Every line below is to be set down again exactly; any image stays out.

RECORDS SUPPLIED:
* * * * * * *

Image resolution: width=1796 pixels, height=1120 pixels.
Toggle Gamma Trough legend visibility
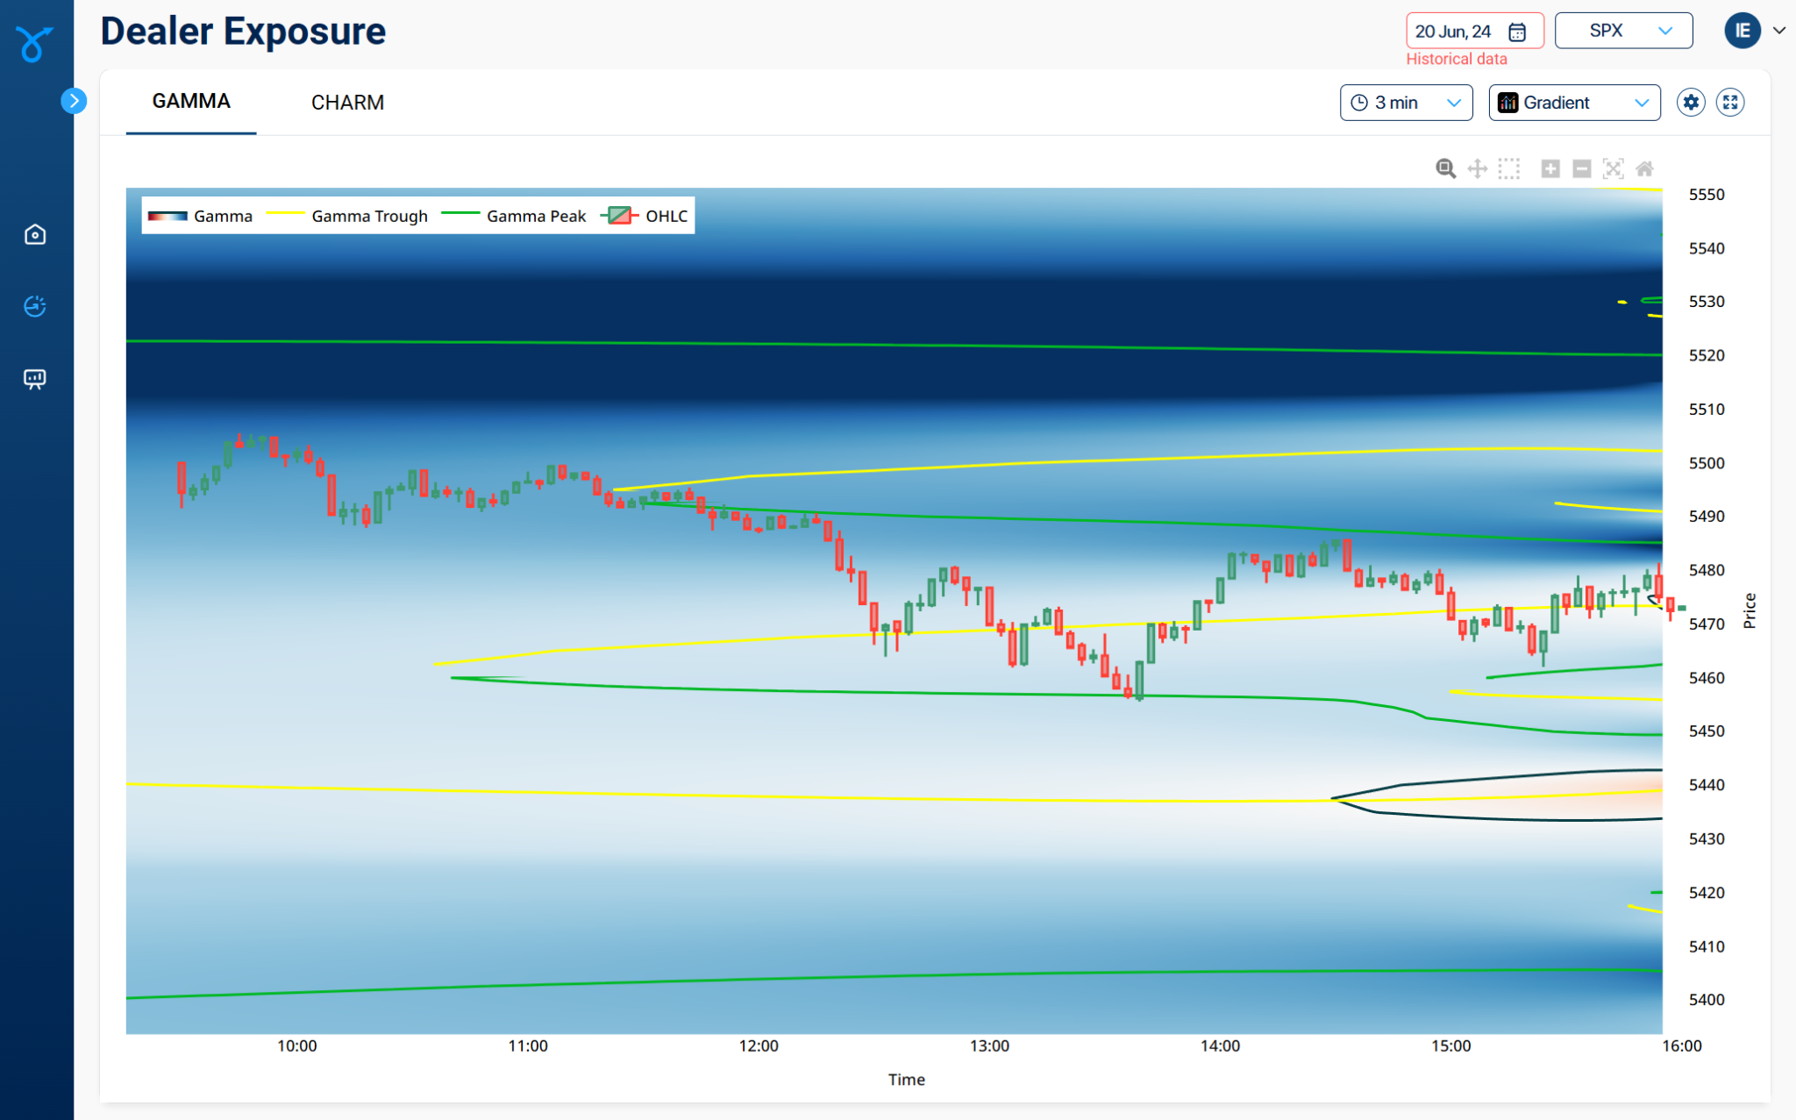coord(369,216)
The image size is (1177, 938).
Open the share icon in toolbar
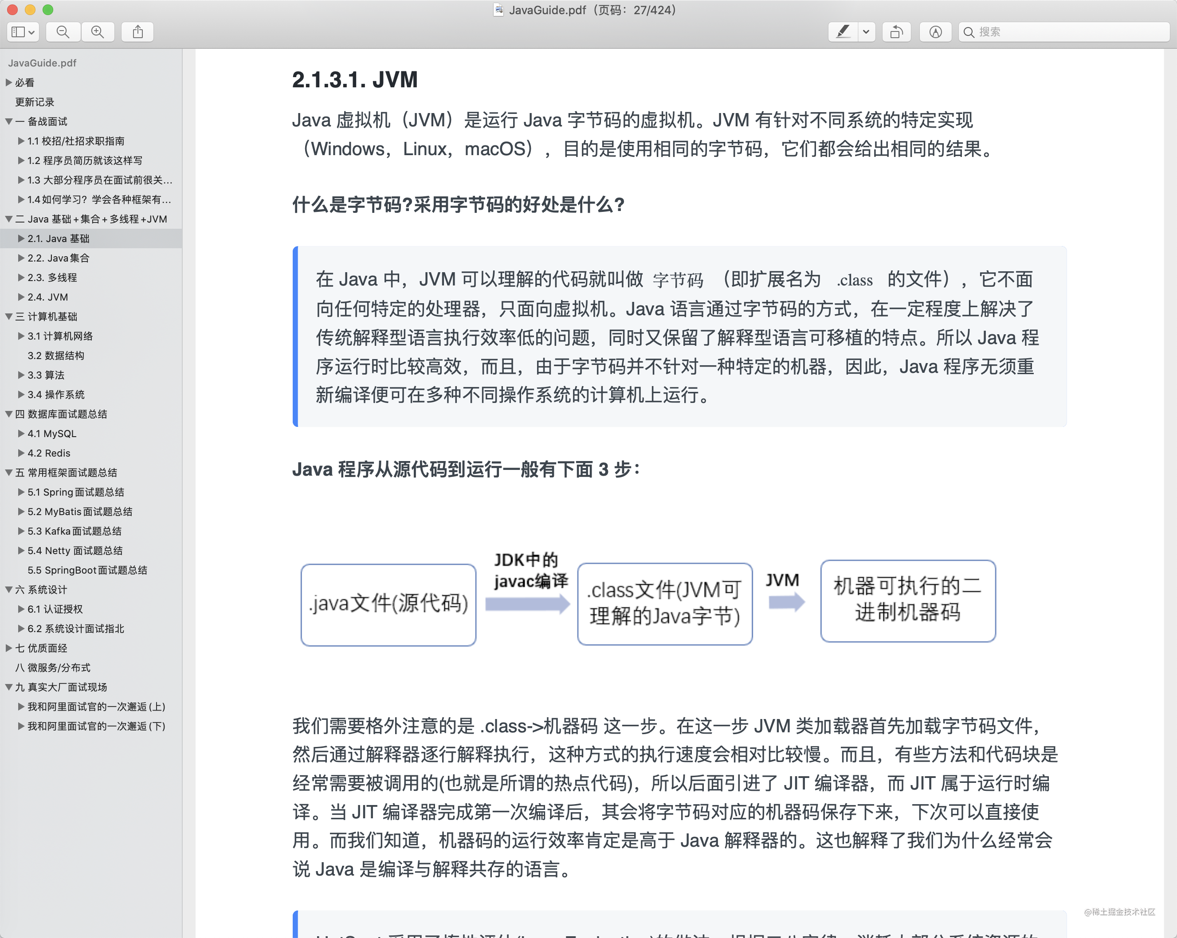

* * * * * * *

RESPONSE BOX:
Image resolution: width=1796 pixels, height=1120 pixels.
Toggle Gamma Trough legend visibility
coord(369,216)
The image size is (1177, 938).
Open the share icon in toolbar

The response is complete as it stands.